Please render everything from the line with "Screen dimensions: 800x600" to the line with "coord(1185,35)" as a Markdown table with the columns No. and Text, leaving out blank lines.

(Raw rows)
— BEGIN —

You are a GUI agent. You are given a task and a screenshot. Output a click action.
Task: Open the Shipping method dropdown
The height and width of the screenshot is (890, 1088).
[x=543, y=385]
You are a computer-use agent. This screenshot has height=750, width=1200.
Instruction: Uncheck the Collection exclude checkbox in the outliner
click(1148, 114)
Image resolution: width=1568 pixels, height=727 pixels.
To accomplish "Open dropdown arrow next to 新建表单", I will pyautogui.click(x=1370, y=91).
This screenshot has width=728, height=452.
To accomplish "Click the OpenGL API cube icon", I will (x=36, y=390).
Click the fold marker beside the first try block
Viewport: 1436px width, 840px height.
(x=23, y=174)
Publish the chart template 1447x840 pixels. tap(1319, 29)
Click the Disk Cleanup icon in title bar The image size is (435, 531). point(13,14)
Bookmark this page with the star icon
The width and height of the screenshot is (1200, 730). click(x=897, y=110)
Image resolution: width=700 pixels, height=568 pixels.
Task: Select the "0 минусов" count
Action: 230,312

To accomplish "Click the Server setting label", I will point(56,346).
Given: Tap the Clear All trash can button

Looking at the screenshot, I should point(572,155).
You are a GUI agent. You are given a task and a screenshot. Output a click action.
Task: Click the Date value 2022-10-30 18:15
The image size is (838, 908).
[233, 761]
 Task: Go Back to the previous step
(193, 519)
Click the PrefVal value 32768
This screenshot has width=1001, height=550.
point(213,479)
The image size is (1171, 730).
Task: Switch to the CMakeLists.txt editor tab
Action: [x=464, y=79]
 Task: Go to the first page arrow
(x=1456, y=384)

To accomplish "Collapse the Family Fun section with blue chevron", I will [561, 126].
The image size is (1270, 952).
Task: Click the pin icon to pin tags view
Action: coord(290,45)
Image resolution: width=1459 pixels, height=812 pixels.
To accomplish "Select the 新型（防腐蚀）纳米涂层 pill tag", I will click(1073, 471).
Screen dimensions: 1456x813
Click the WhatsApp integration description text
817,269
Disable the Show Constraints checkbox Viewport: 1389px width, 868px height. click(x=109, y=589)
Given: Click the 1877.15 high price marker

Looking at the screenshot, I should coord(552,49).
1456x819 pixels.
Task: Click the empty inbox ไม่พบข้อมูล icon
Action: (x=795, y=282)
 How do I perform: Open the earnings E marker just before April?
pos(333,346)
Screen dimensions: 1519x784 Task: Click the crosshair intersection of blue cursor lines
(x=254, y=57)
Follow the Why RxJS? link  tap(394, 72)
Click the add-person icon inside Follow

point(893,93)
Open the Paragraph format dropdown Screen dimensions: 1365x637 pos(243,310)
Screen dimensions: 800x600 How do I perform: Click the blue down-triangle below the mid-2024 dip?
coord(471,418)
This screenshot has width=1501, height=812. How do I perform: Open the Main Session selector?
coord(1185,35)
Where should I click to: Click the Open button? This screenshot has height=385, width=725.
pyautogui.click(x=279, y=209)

— END —

→ Response to this exercise
| No. | Text |
|---|---|
| 1 | Screen dimensions: 800x600 How do I perform: Click the blue down-triangle below the mid-2024 dip? |
| 2 | coord(471,418) |
| 3 | This screenshot has width=1501, height=812. How do I perform: Open the Main Session selector? |
| 4 | coord(1185,35) |